Ahhhhh well ..... accountability has gone completely out of the window as of late.
I have a million excuses why, and trust me when I tell you that I could list them all quite articulately here on this virtual page.
Do you really want to read through all million of my creative excuses?
See. I didn't think so.
I will say that I have fallen off the weight loss wagon.
Truth be told, I was run over by the weight loss wagon.
It wasn't pretty. Lot's of carnage.
The bottom line is that I have been up, and I have been sort of down, but I have NOT lost any significant weight that would register on any official scale. In the words of my mother, "I have been fiddly-farting around."
And really, the only person here I am hurting is myself ... and well, my health.
I have a weigh in tomorrow, and I am not expecting it to be even close to good news. I will be happy if I've just stayed under the 220 lb mark, but we shall see.

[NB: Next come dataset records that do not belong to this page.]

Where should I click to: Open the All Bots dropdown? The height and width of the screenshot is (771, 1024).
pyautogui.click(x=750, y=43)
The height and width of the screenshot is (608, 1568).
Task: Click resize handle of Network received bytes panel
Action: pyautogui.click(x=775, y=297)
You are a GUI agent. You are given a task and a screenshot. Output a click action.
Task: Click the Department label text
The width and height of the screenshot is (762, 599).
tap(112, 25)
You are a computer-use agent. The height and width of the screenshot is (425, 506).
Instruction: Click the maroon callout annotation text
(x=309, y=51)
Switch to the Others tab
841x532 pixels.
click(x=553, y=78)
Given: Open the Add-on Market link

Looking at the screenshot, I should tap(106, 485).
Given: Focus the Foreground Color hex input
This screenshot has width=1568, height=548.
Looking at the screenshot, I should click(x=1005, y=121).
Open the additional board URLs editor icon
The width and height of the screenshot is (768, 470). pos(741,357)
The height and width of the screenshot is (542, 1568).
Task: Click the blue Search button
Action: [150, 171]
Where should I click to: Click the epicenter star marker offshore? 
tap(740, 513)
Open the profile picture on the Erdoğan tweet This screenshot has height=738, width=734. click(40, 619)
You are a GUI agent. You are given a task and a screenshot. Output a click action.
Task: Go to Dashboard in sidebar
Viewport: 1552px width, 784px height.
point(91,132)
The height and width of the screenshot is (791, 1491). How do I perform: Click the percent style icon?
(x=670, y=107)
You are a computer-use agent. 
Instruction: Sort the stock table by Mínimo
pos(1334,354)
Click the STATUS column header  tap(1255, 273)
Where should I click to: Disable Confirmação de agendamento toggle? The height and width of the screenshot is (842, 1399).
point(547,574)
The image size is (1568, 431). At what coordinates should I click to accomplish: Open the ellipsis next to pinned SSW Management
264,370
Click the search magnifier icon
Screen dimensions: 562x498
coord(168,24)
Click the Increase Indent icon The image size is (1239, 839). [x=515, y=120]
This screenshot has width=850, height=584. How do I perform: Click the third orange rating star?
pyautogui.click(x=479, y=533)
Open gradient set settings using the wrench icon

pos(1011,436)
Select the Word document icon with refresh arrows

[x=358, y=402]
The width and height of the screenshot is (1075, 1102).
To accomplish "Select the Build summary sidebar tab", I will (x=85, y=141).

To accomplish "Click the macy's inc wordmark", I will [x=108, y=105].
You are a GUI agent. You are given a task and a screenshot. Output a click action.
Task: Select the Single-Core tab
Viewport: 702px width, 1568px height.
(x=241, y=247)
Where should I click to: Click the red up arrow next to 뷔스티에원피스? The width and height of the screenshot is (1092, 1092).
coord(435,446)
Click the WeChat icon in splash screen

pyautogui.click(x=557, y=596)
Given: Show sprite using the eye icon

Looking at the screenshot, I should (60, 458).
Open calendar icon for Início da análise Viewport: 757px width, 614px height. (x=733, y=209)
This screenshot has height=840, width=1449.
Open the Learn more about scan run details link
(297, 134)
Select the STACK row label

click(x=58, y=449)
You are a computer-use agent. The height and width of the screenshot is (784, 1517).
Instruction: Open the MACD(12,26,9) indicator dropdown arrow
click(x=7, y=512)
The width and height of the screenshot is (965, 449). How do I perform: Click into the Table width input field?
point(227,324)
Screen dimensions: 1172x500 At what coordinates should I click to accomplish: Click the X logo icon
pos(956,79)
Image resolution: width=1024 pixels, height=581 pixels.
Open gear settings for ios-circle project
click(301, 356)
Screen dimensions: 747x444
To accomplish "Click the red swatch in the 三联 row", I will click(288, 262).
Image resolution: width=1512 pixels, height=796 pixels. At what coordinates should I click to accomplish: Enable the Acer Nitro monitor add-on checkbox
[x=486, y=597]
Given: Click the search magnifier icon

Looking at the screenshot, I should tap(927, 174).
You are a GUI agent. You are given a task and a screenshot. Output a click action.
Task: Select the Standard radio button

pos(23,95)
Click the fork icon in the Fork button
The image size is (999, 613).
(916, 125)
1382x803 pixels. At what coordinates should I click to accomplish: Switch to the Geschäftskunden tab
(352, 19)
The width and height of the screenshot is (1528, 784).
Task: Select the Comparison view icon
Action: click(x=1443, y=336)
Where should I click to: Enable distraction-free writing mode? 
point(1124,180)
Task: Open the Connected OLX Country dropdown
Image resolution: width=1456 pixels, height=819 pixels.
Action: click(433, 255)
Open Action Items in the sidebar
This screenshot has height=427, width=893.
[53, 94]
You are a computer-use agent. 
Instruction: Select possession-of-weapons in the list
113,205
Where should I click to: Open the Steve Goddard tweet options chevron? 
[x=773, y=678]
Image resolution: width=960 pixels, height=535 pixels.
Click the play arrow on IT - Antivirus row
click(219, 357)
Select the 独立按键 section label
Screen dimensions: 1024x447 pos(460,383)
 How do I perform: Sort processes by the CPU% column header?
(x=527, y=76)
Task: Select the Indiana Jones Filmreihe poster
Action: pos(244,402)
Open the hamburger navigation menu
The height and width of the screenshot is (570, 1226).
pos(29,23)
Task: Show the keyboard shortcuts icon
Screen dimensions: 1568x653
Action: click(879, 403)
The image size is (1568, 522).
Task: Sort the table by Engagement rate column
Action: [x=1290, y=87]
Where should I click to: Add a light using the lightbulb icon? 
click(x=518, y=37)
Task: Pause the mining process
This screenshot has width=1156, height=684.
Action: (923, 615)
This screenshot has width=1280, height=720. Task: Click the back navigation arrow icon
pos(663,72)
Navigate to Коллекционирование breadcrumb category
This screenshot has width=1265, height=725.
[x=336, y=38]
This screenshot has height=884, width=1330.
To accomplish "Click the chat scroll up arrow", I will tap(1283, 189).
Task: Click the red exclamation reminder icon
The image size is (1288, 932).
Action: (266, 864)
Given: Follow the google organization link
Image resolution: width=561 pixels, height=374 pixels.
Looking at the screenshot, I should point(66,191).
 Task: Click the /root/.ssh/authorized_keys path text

In the meantime, not all is for naught. I have managed to average about 3.5 miles on a consistently daily schedule (minus some Saturdays and Sundays), and my plan is to try to get some evening walks in that would round out my walking mileage to an even 5 miles (more miles on my brand new shoes ... yay!).
I have been fighting sheer exhaustion which I feel fairly certain has more to do with the fact that I need to detox from sugar than actual physical tiredness. So, I checked out a sugar addict book from the library. It seemed relatively easy to read. We shall see.
So, there you have it. I am still fat. Nothing much has changed in that department. However, as some smart individual said a while back, "I don't feel like this has been a waste of time because if I hadn't been working on losing this weight, the time would still have passed."